**EXERCISE TASK 1**
Put into a JSON list of strings the lines of the entries from the line with "948x693 pixels." through the last line of the entries, one string per line, leaving out blank lines and pictures.

Thursday, April 16, 2015

St. Augustine to Carolina Beach, NC.

Tuesday, March 21 -We left Hidden Harbor Marina this morning at 7:20...with a dock full of well wishers.  Our stay in St. Augustine was great, and we came away with many new friends.

There's Stephanie and James.  Stephanie is the dock master (dock mistress??) and James, her husband, who works in the marina.  They met on the internet.  James is from Liverpool, England, and Stephanie went to England to meet him.  They "clicked," got married...and both came back over to the States.  The weekend before we left James sailed off with Cheeseburger Bob.

**PROVIDED DATA**
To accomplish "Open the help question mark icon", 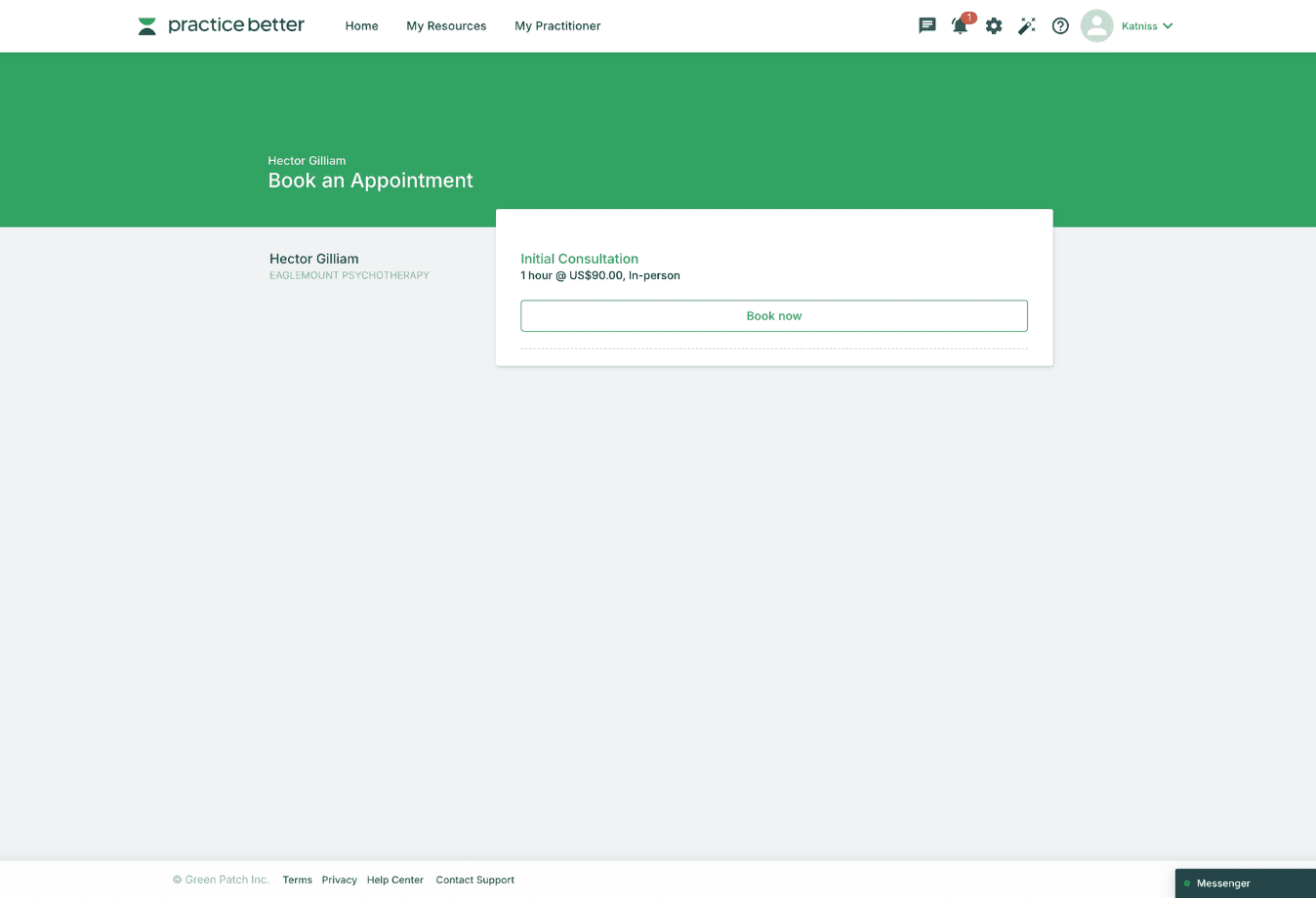I will [x=1060, y=26].
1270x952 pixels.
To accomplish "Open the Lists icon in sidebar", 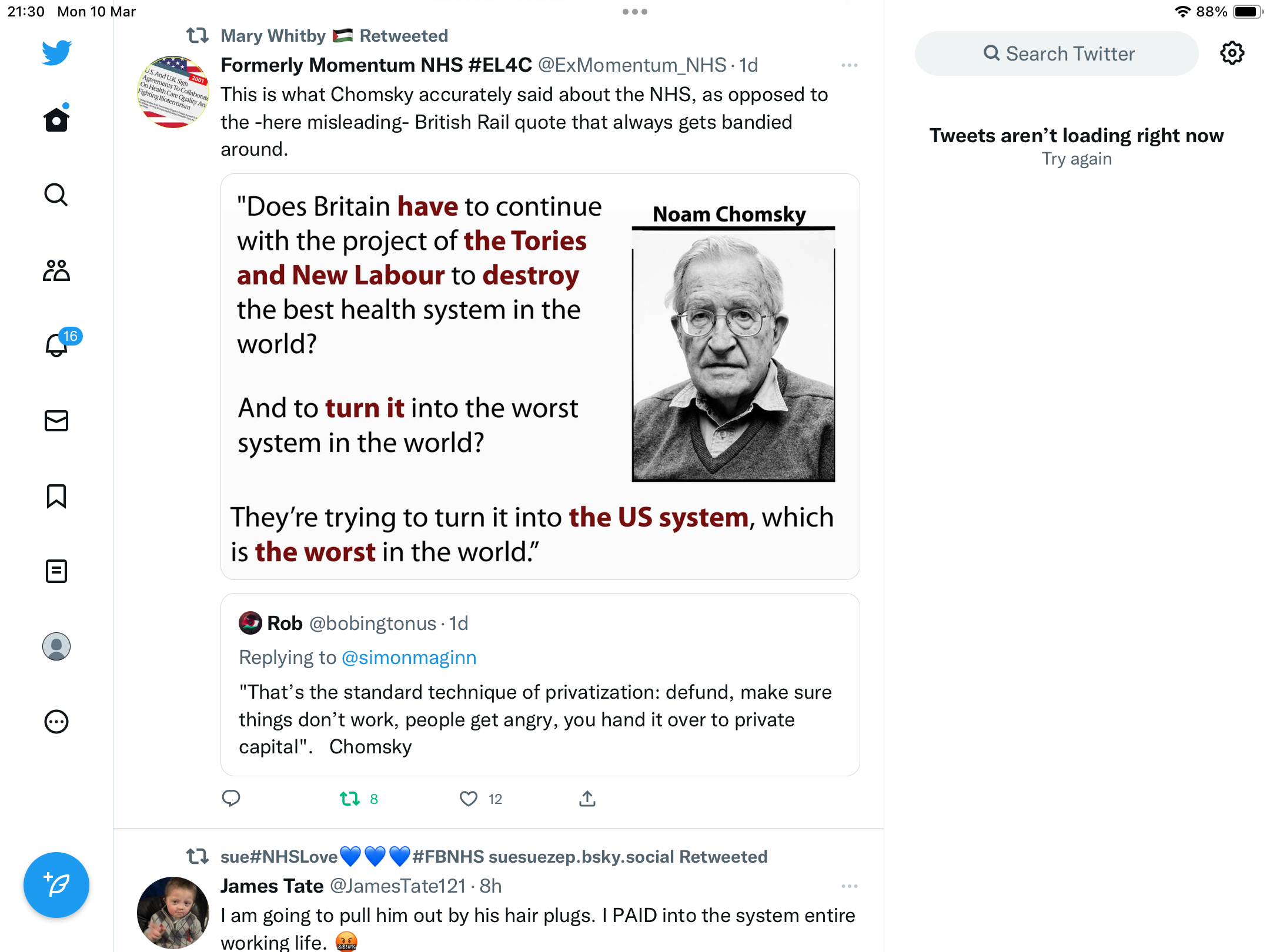I will click(56, 571).
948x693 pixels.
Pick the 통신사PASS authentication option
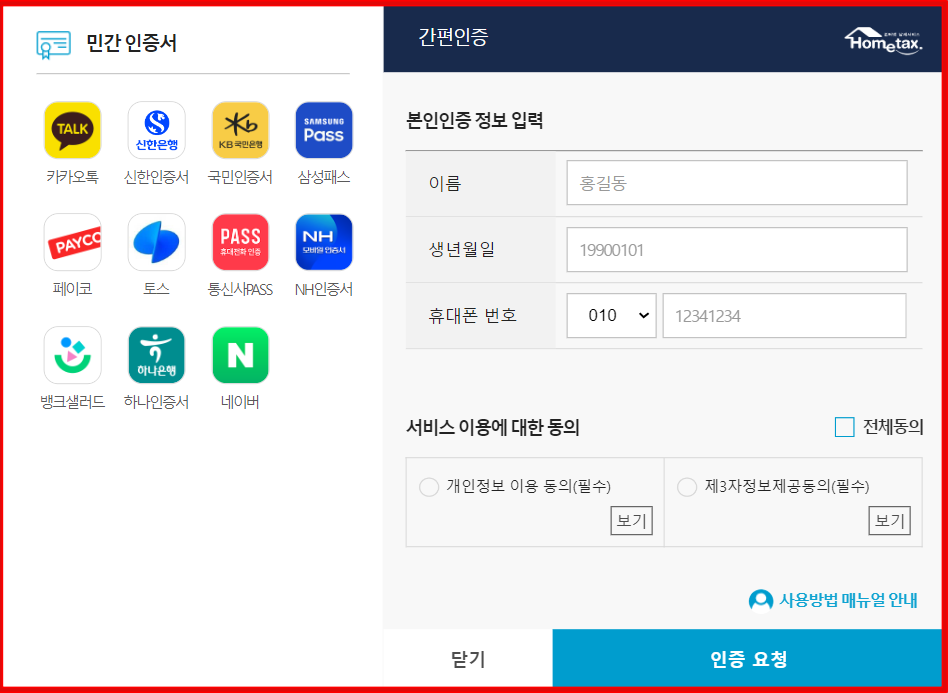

**EXERCISE TASK 2**
In the travel post, where is James from?

**RESPONSE 1**
[
  "948x693 pixels.",
  "Pick the 통신사PASS authentication option"
]

**RESPONSE 2**
Liverpool, England.